Istaf Berlin: Der unkaputtbare Kim Collins

Der Weltmeister von 2003 sprintet mit 42 Jahren noch vorne mit. Beim Istaf in Berlin hat er wohl seinen letzten großen Auftritt.

Mit 42 Jahren, findet Kim Collins, ist ein guter Schluck Wein erlaubt. Collins findet sogar, dass dann auch mal eine ganze Flasche drin sein sollte. „Ich hoffe, Sie sehen mir diese Laster nach“, sagt er am Freitag. Wenige Minuten später schaufelt er ordentlich Currywurst auf seinen Teller. Collins ist gekommen, um für das Berliner Leichtathletik-Meeting Istaf die Trommel zu rühren. Am Sonntag geht es um 13.30 Uhr im Olympiastadion mit Schulstaffeln los, offizielle Eröffnung ist um 14.40 Uhr und wenn alles perfekt läuft, wird der Rotwein trinkende und Currywurst essende Collins gegen 17.30 Uhr vielleicht sogar ein Plätzchen auf dem Podest erlaufen. Danach soll Schluss sein, endgültig, sagt er.

Das muss aber nichts heißen. Von seinem Ende als Sprinter hatte er in den vergangenen Jahren immer wieder mal gesprochen. Aber kaum begann die neue Saison, tauchte der Sprinter aus dem karibischen Inselstaat St. Kitts und Nevis wieder in den Starterlisten auf. Collins ist eine Art Rolling Stones der Leichtathletik, nicht kaputtzukriegen.

Sollte er es dieses Mal aber ernst meinen mit seinem Abschied, endet eine Ära. In seinem Heimatland ist er eine Legende. Es gibt dort sogar den Kim-Collins-Tag, jedes Jahr am 25. August. Am 25. August 2003 war Collins in Paris nämlich Weltmeister über die 100 Meter geworden. Seitdem wird er von den knapp 60 000 Einwohnern von St. Kitts und Nevis vergöttert. „Ja, die Menschen dort lieben mich“, sagt Collins. Ihm fällt der Rücktritt auch deshalb so schwer, weil für seine Landsmänner nach wie vor jeder Lauf von Collins ein Ereignis ist – auch das Istaf am Sonntag, das in St. Kitts and Nevis live im TV übertragen wird.

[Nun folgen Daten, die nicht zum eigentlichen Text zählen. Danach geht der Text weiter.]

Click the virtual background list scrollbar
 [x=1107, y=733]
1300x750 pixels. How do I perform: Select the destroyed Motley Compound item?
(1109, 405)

Collins WM-Bilanz: Einmal Gold, viermal Bronze

Dabei hat Collins nun wirklich geliefert. Seit 22 Jahren sprintet er nun auf höchstem Niveau. Neben seiner Goldmedaille 2003 kamen noch vier Bronzemedaillen bei Weltmeisterschaften dazu – und unzählige Siege bei verschiedenen Meetings. Am beeindruckendsten an dem Mann ist aber sicher, wie er es schafft, in hohem Alter noch an den zehn Sekunden zu kratzen. „Es gibt kein Geheimnis“, behauptet er um dann kryptisch auszuführen, dass er zusammen mit seiner Frau, die ihn trainiert, Dinge herausgefunden habe, die viele eben falsch machten im Sprint. Auf die Frage, was das für Dinge seien, will er nicht eingehen. Ein Grund, warum Collins das Altern scheinbar aufhalten kann, ist sein ökonomischer Laufstil. Es gab und gibt kaum elegantere Sprinter als ihn. Collins ist im Vergleich mit den meisten seiner Branche ein Ästhet, geschmeidig und schmal. Er ist einer der Übriggebliebenen jener Epoche, als der formschöne Sprint noch Erfolgschancen hatte. Die Prototypen waren Carl Lewis, Frank Fredericks und eben Collins.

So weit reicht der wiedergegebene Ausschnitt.